US and Japanese commentators have questioned what some have called Hatoyama’s ‘‘anti-capitalist” credentials, accusing him of trying to import “socialism” into Japan.

Hatoyama says he will redirect about $218 billion toward building what he calls a social “safety net”, including more help for the old, the poor and the childless. The DPJ has promised to abolish expressway tolls, waive school tuition fees, help struggling farmers and boost Japan’s pallid domestic demand. The prime minister insists that funding will come from a ruthless trimming of pork and bureaucratic spending, and a cull of wasteful taxes.

In national defence, the Democrats have also mooted ending Japan’s participation in the hugely costly US-led missile defence programme, and are probing a long-rumoured secret pact with Washington allowing US military forces to transport nuclear weapons through Japanese territory, in defiance of Tokyo’s principles.

A revolt on Japan’s huge contribution to the cost of keeping 50,000 US troops in the country is also threatened. “This is a party that is ready to say ‘No’ to the US,” said one commentator last week.

All this deeply worries conservatives. The LDP, after all, was in power for all but 10 months since the government of John A Costello ruled Ireland in 1954-57. It is the lynchpin in the trio of forces – bureaucratic, economic and political – that engineered Japan’s rise from humiliated second World War pariah state to economic superpower.

Replacing this power with the callow Democrats risks “destroying” Japan, intoned one conservative politician last month.

Critics retort that the LDP has been devoid of new ideas since Japan’s economy crashed in the early 1990s. Nearly two decades of spluttering growth later, the party’s addiction to public works has saddled future taxpayers with public debt variously estimated at between 180 to 200 per cent of GDP. For decades it has kowtowed to bureaucrats, who gobble up taxes, write policy and jealously guard their own turf. Veteran Japan watcher Karel Van Wolferen once described the system as like a wartime planned economy, run in peacetime.

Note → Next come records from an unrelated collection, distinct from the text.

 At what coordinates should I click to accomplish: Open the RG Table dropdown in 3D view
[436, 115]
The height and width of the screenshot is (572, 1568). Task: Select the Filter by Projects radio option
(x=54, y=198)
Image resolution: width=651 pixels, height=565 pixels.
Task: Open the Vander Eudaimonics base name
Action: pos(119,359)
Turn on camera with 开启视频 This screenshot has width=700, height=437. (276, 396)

Can the DPJ revolutionise this system? Like many, Ito believes the party is likely to deliver more continuity than disruption. Its origins 12 years ago are in a hybrid of political forces, including LDP refugees, ultra-conservatives and socialists. Like Aso, Hatoyama is the scion of a conservative dynasty and the grandson of a former prime minister. Eventually the party may collapse under the weight of its ideological contradictions. It is likely to strike for the middle ground, suggests Tobias Harris, author of the well respected political blog Observing Japan.

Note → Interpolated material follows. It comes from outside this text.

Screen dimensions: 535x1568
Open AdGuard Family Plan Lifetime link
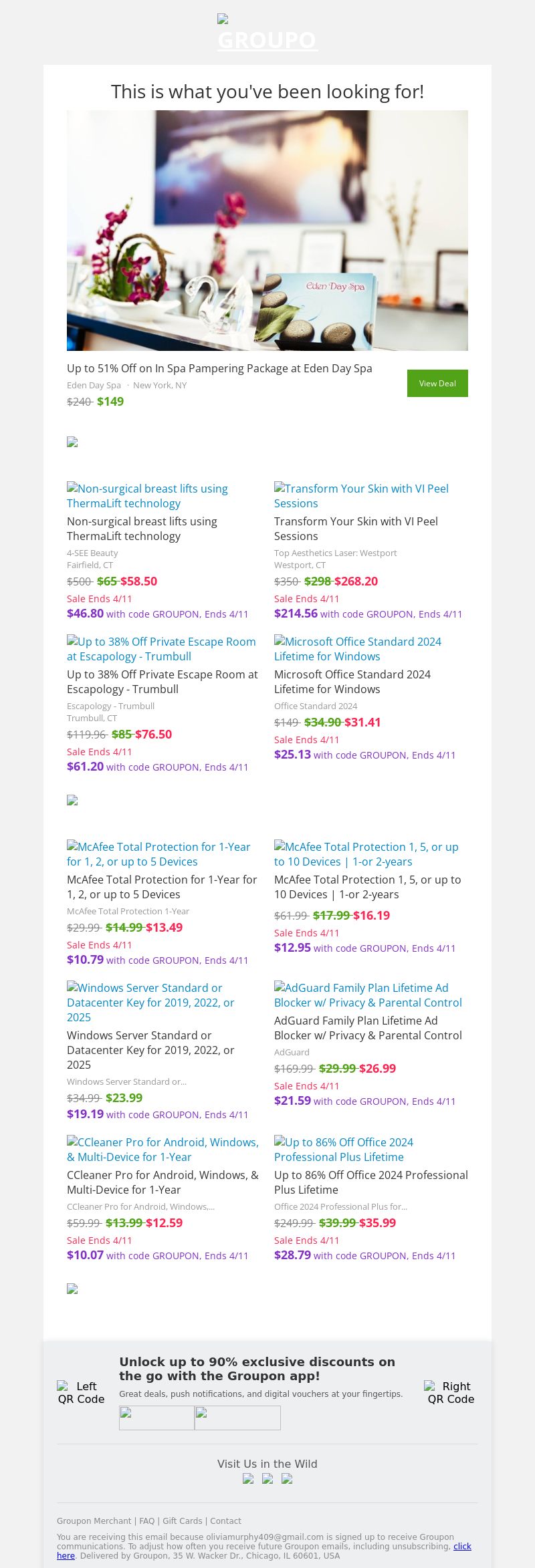(368, 995)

“There is not that much disagreement between the LDP and the DPJ on economic policy,” says Harris, who argues that the global economic crisis has pushed the rivals’ economic agenda closer together. “When is the last time you heard someone talk about neo-liberal policy?” Business-friendly commentators agree that Japan has nothing to fear from a DPJ government and in fact may be better off.

“At the very least [a DPJ government] will shake things up and hopefully be a move towards a more liberal approach,” says Anne Lanigan, head of Enterprise Ireland in Tokyo. She also sees no dramatic changes.

Many observers are also encouraged by the DPJ’s much more ambitious pledges on green technologies and global warming. Hatoyama has promised to cut greenhouse gas emissions by a quarter before 2020, and to drive an “environmental new deal”, after the economic programme that transformed Depression-era America in the 1930s.

Andrew DeWitt, an energy specialist at Tokyo’s Rikkyo University, believes a new government could free Japan’s latent energies. “I think we’re going to see the beginnings of a new Japan.”